Hep söylüyorum, Apple bir aşk. Cihazlara dokunmak istiyorsun! Bir parçan sanki korumak, kollamak ve nazik olmak istiyorsun. Anlıyorsun ki, tasarım budur aslında. Yalın fakat bir o kadar da duyulara hitap eden. Aşk işte yani.
Biz, pazarlamacılar, bayılıyoruz tabii, o markaya “love mark” diyeceği, başkasına “dull” diyeceğiz. Farklı terimleri, iki süs bir İngilizce derken daha güzel ifade eder oluyoruz. Bu love marklara da veriyoruz en sahici örneği Apple diye. Başka örnekler de var Coca-Cola gibi ama Cola’ya aşk değil de tatma duyusu hakim oluyor. Apple’a ise tüm duyular!

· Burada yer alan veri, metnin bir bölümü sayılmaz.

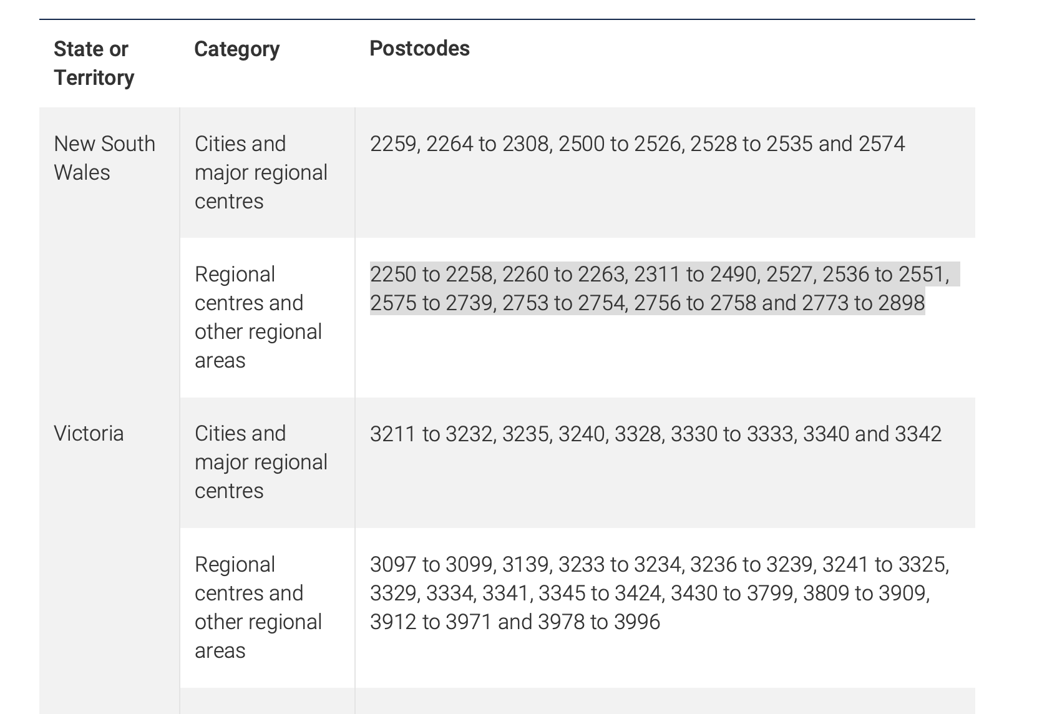Click postcode 2259 in the New South Wales row
The height and width of the screenshot is (714, 1057).
click(x=392, y=144)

Herhalde bu düşünceler başkalarına da tam ters anlamda bir ilham vermiş olacak ki Alman Michael Tompert’in Apple cihazlarıyla yapmış olduğu “sanat” ile karşılaştım. Cihazlara olan bağımlılığımız ve gerçeklikten uzaklaşışımızla ilgili olarak Apple ürünlerinin zarar görmüş halleriyle bir proje oluşturmuş; 12LVE. Sanatsal sanatsal paramparça etmiş hepsini, arkadaşı Paul Fairchild ise fotoğraflarını çekmiş.
İşin diğer bir garip tarafı, Tompert’in eski bir Apple çalışanı da olması.
Fotoğrafların bir kısmını görmeniz için linki paylaşıyorum: 12LVE
Ama Allah aşkına. Bu sanat mı?
Teknolojinin hayatımızı ne kadar kötü bir şekilde etkilediğini anlatmak için teknolojinin yegane sembollerinden birisini parçalamak mı gerekir? Fotoğraflara baktığımda, kablolardan oluşan love mark bir ürün görüyorum. Bir sanat mı? Emin olamıyorum.